• Stated problem
List each line of the listing below that contains the string "Open". Case counts, so match capital and lowercase letters.

** start of Records shown **

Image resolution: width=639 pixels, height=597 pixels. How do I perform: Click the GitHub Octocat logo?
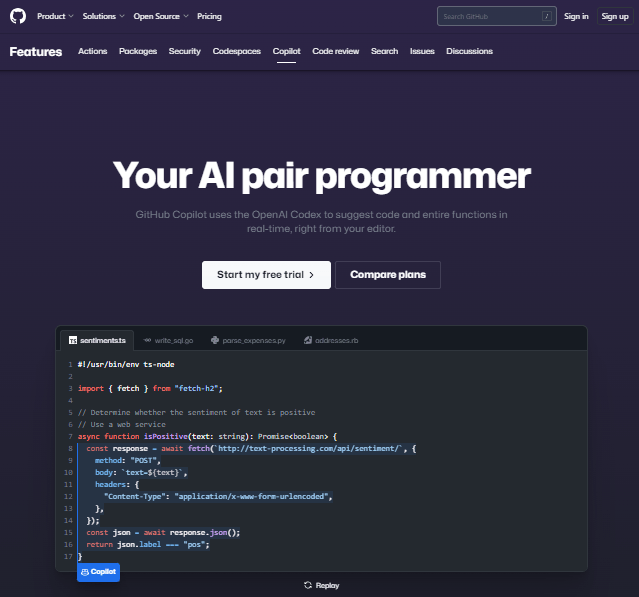tap(19, 17)
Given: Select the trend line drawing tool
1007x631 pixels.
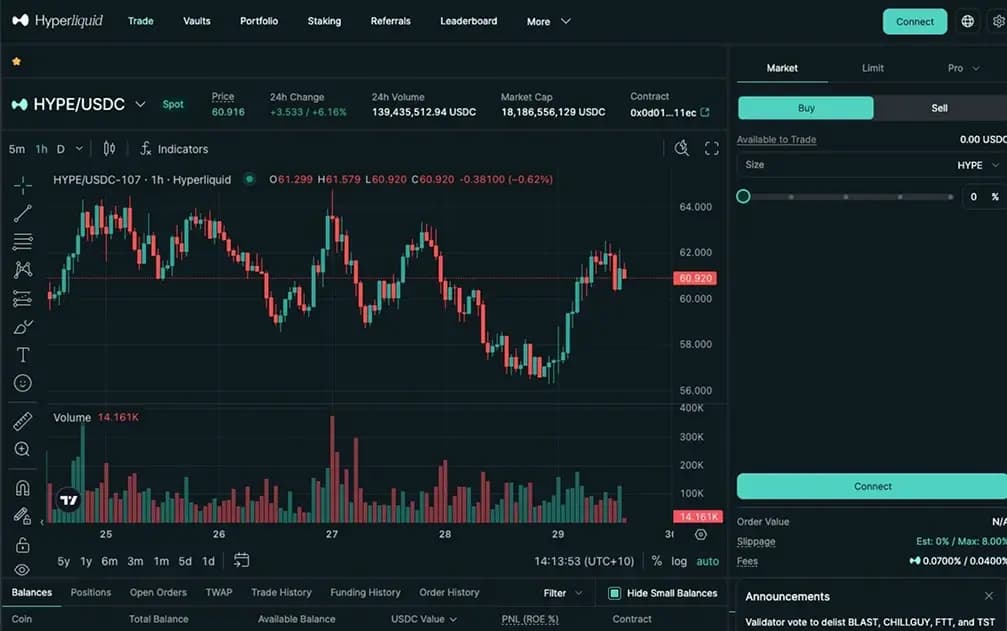Looking at the screenshot, I should coord(22,213).
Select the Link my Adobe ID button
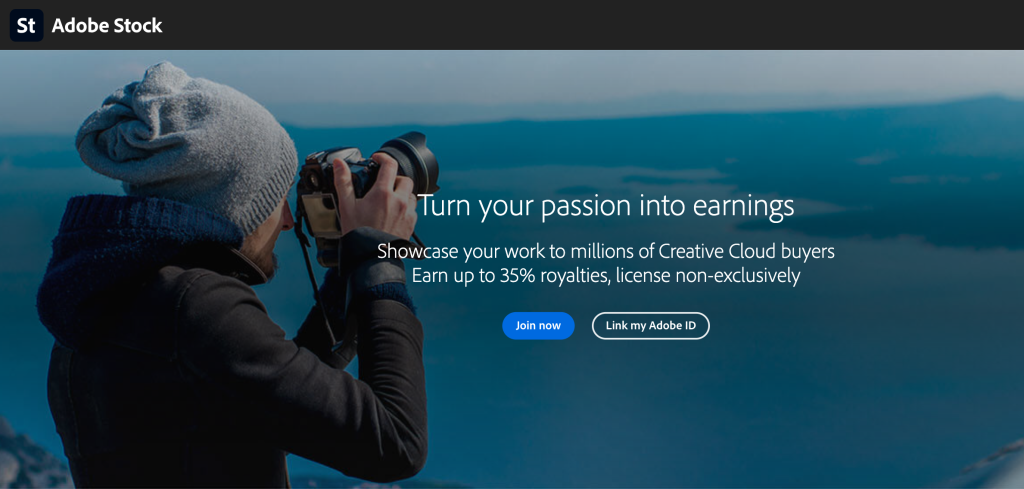 coord(650,326)
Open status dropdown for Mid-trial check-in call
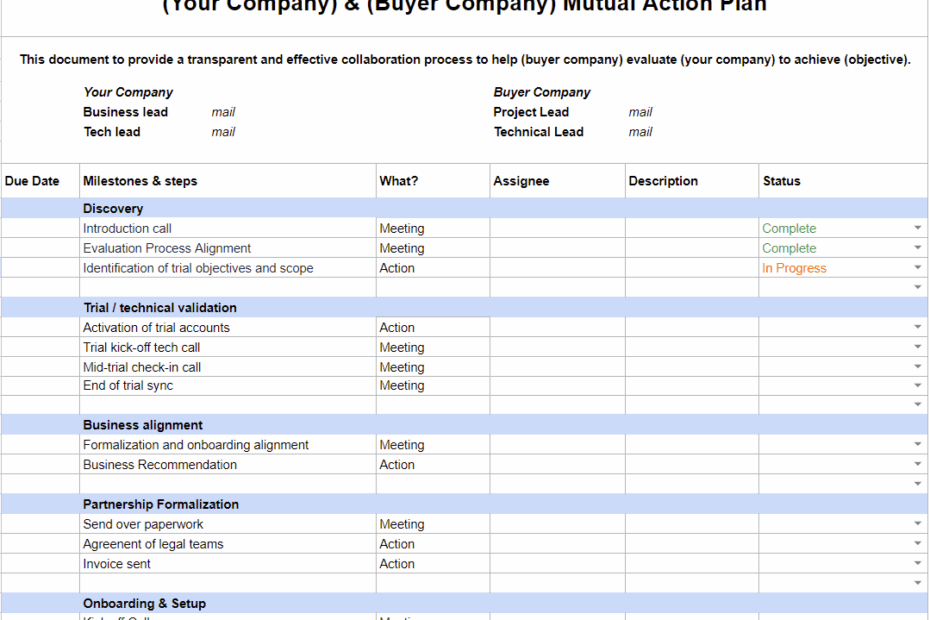The image size is (930, 620). [x=917, y=366]
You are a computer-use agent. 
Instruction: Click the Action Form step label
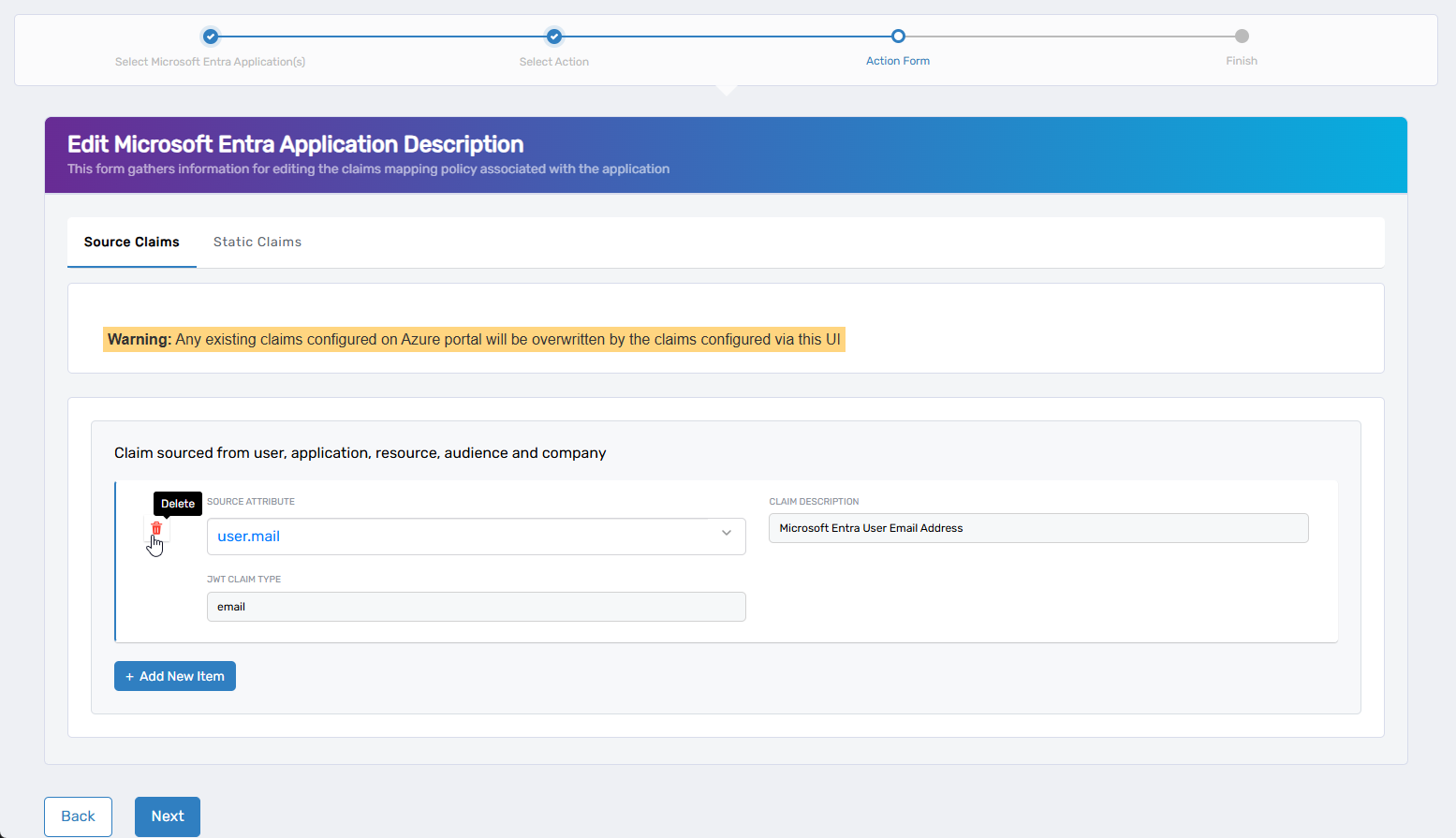coord(898,61)
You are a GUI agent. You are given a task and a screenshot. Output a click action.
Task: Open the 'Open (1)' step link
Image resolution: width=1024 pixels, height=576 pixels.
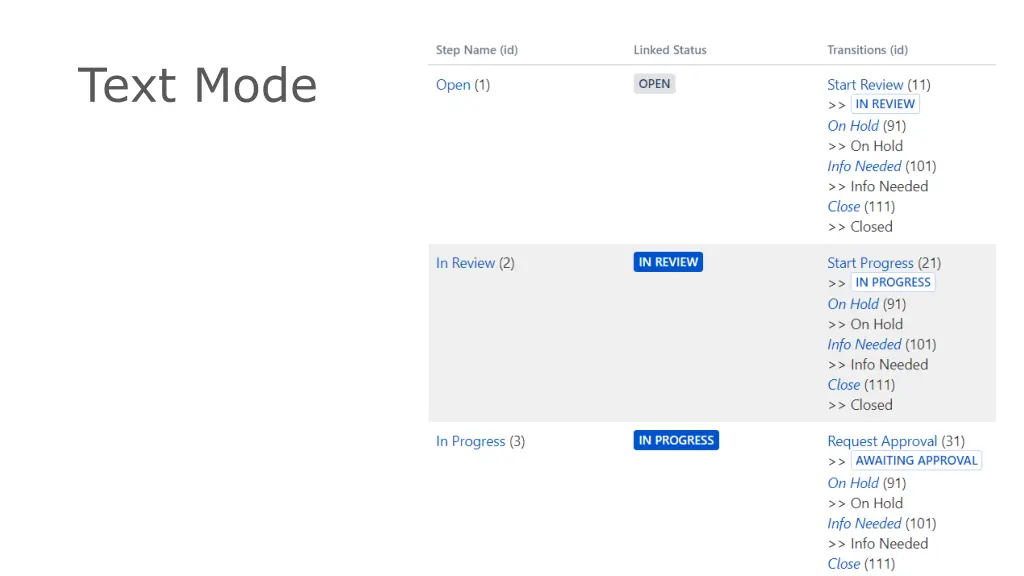click(x=453, y=85)
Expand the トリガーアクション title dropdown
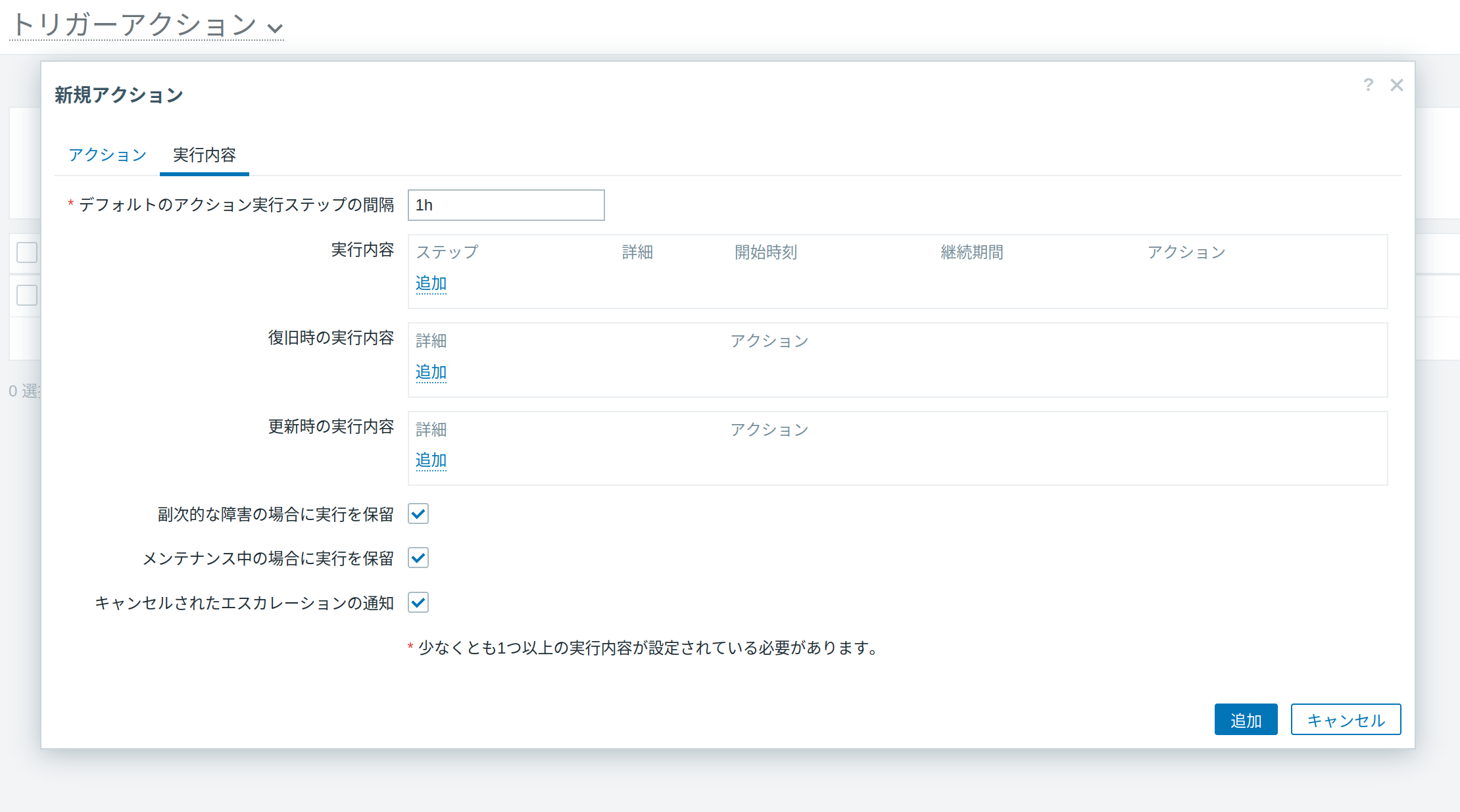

** end of Records shown **

• Written reply
Open status dropdown for Mid-trial check-in call
Task: Open the 'Open (1)' step link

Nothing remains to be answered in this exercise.